Karlsruhe's port in the Western suburbs of the city is a small river port off the Rhine where river vessels load and unload containers and other goods, mostly coal for the power plants. The two huge power plants in the vicinity of the port produce electricity and heat the water for the community's long-distance heating system (and pollute our air). You'll see the high chimneys from afar.
An alternative way of gaining energy is used on the nearby Windmühlenberg (windmill hill), an artificial hill containing a former rubbish dump, where several wind turbine generators were put up.
The port is no impressive sight and not worth a detour, but if you do a bike tour along the Rhine have a look at it. You'll have to either cycle round it (long and ugly way through industrial areas) or take the quick shortcut across the Hafentor (flood gate, see separate tip).
The passenger ship "Karlsruhe" departs from the back of the port for cruises on the Rhine. Don't expect too much, though - all you'll see is a distant line of wetland forest on both river banks. The hills of Black Forest, Kraichgau, Palatinate Forest and Vosges are too far away to be visible from the river. The Rhine banks and wetlands are much better explored by bike.
At the Euromeet 2008 (has it's own member page if you are interested) three groups of VT members were given a tour of the town by some of the VT locals. And what a great job they did too.
The starting point was the incredibly ugly state theatre. I'm sure it is nice enough inside, but the brutalist concrete outside is only tempered by a few well choosen statues. This isn't one of them.
The three legged monstrosity is only stuck in such an ugly place as it is totally unable to move on account of the fact it has the aforementioned three legs. And being made of tin. And being concreted in. If it could live, then like the tin-man form the wizard of Oz it would make a bolt for the Majolica brick road.
Apologies for the horses's a**e view, but it looks equally ugly from any angle.

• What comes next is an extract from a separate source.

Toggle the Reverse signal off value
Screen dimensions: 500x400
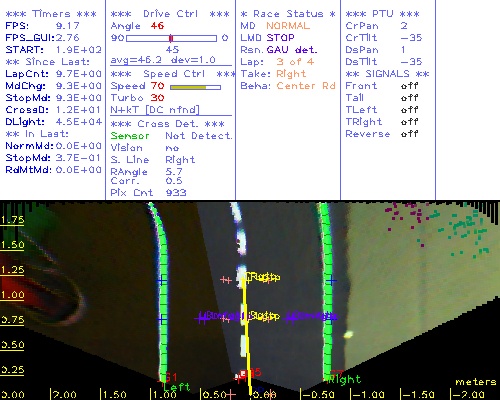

The university owns a remarkable collection of sculptures, both pre and post war, which are put up among the buildings and also inside. This is not a museum - the works of art are put up all over the university quarter. Explore!
The "Kunst am Bau" rule (art on new buildings) stated that a certain percentage of the costs of building projects had to be spent on art. During the 'rich' 1960s and 1970s the university spent a lot of money buying sculptures by the best contemporary artists. Unfortunately those times are over...

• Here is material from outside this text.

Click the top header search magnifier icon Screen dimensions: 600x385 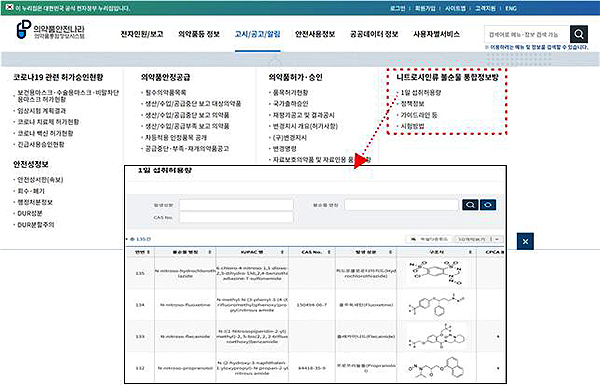(x=579, y=34)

Not only sculptures but also technical objects have been put up to decorate the campus - well, Karlsruhe is, after all, a technical university. In some cases it's actually hard to distinguish if an object is a work of art or technology.
See my travelogue page for more art and more pictures.
The Badische Landesbibliothek (Baden State Library), shortly referred to as "BLB", is a true paradise for book lovers. They have (almost) everything among their 2 million books, mostly in German, there are also quite a number of publications in English and other languages available.
The full use of the library's services requires a library card which can be obtained at the registration desk in the lobby within a couple of minutes by filling in a simple form. You need a valid ID and a Karlsruhe address(!) to get it. It is still free - they have been discussing the introduction of an annual fee for years but so far nothing has happened. Let's keep fingers crossed.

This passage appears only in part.